The same force struck the tower. The beam slid along its length, slicing through the aliens clinging to its exterior and burning clear through to the other side. The tower shook, putting unsustainable stress on the structure and shedding trife like a dog shaking off water. The dead and dying landed amidst the aliens sleeping below, waking them to rage at Foresight as the starship shot overhead. From the flight deck, Nicholas imagined the unnatural sound of their unified scream.
He banked Foresight hard, using his left-hand controls to switch camera feeds so he could continue watching the destruction behind them. The tower groaned and shifted, more trife falling off, while the aliens on the ground did their best to untangle from one another and flee before it collapsed.
They weren’t fast enough.
The base of the tower snapped, and then the whole thing toppled, thousands of trife crushed when it smashed to the ground. It didn’t end there. The weight and force was enough to weaken the structure beneath the dirt. The ground opened up, swallowing the collapsing lower half of the tower, killing even more trife.

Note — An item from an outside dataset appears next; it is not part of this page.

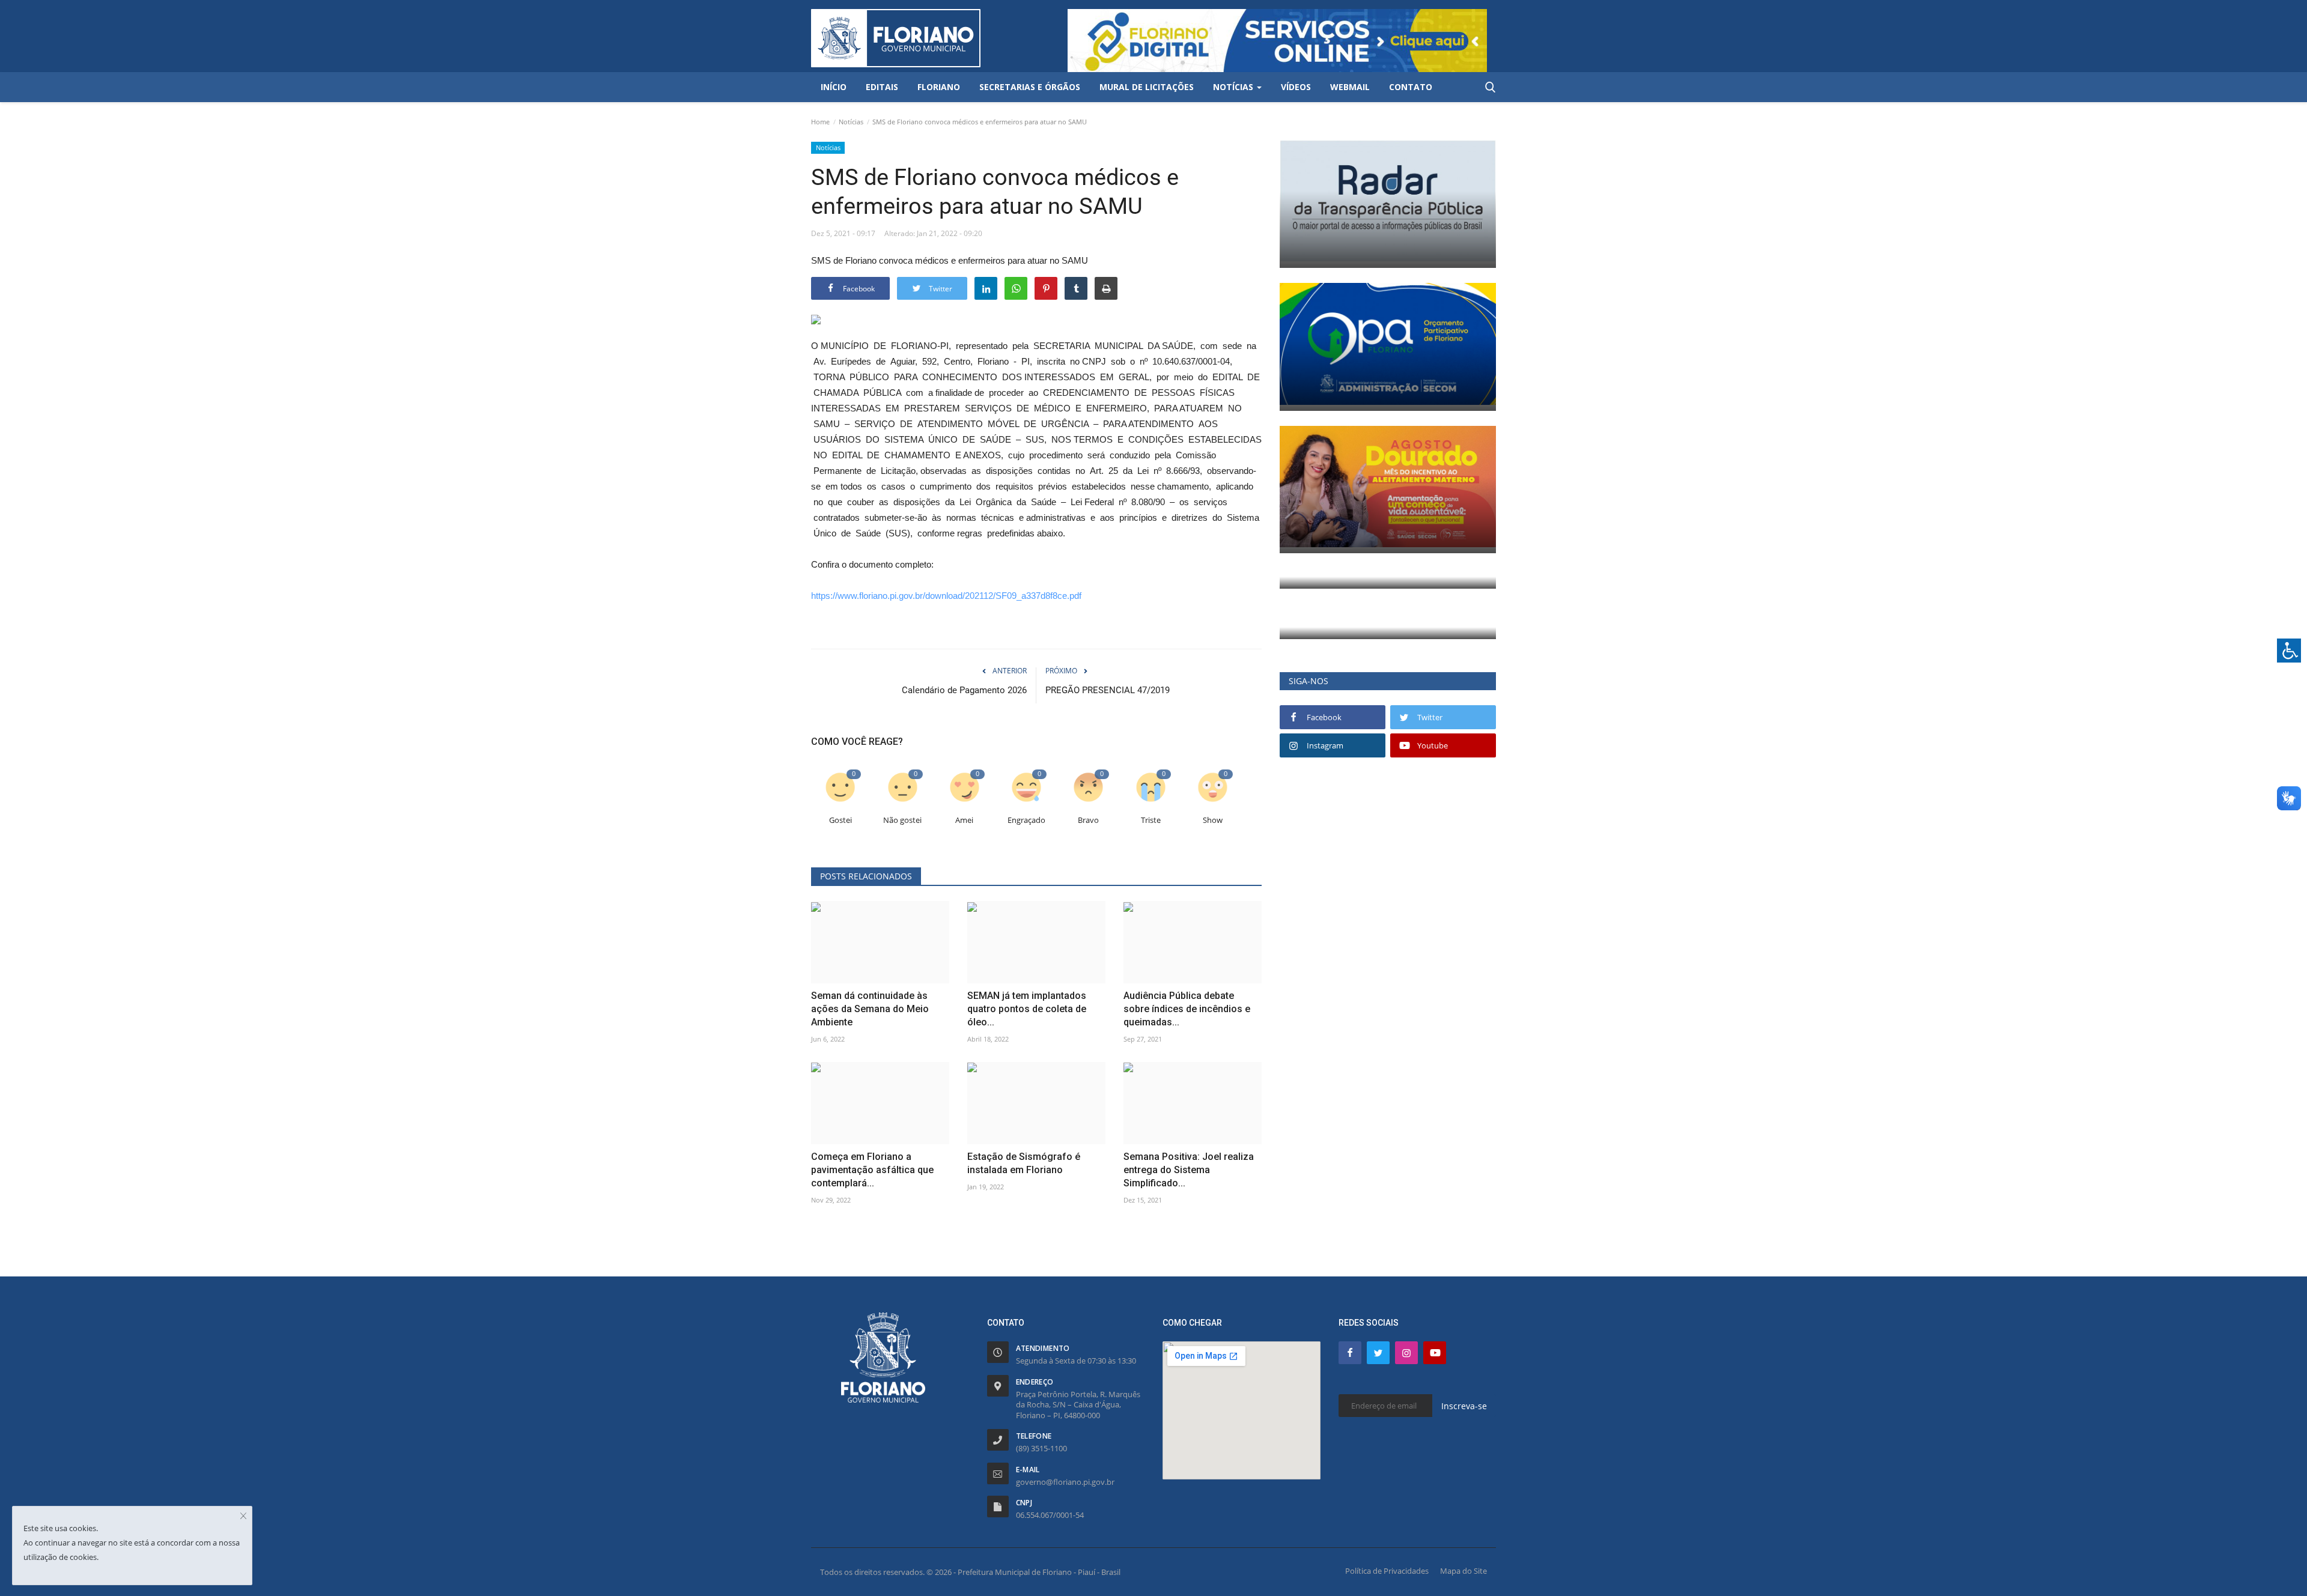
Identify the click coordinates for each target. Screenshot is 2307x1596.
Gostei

Nicholas smiled, elated by the death and chaos he had wrought and equally amazed by Foresight’s weapons system. At the same time, knowing the ship was a prototype and that all of the onboard tech was intended for the ark ships, he hoped they would never need to use it.
“Spine test successful, Colonel,” he announced over the comm. “What do you think, Mister Grimmel?”
It took a moment for the businessman to get back on the comm. “Perfection.”
“Okay, Shepherd,” Haines said. “You’ve had your fun, and Mister Grimmel got his show. Head to ten thousand feet and let the AI take over.”
“Copy that, sir,” Nicholas replied, guiding Foresight into a lazy ascent. “Frank, you’re up.”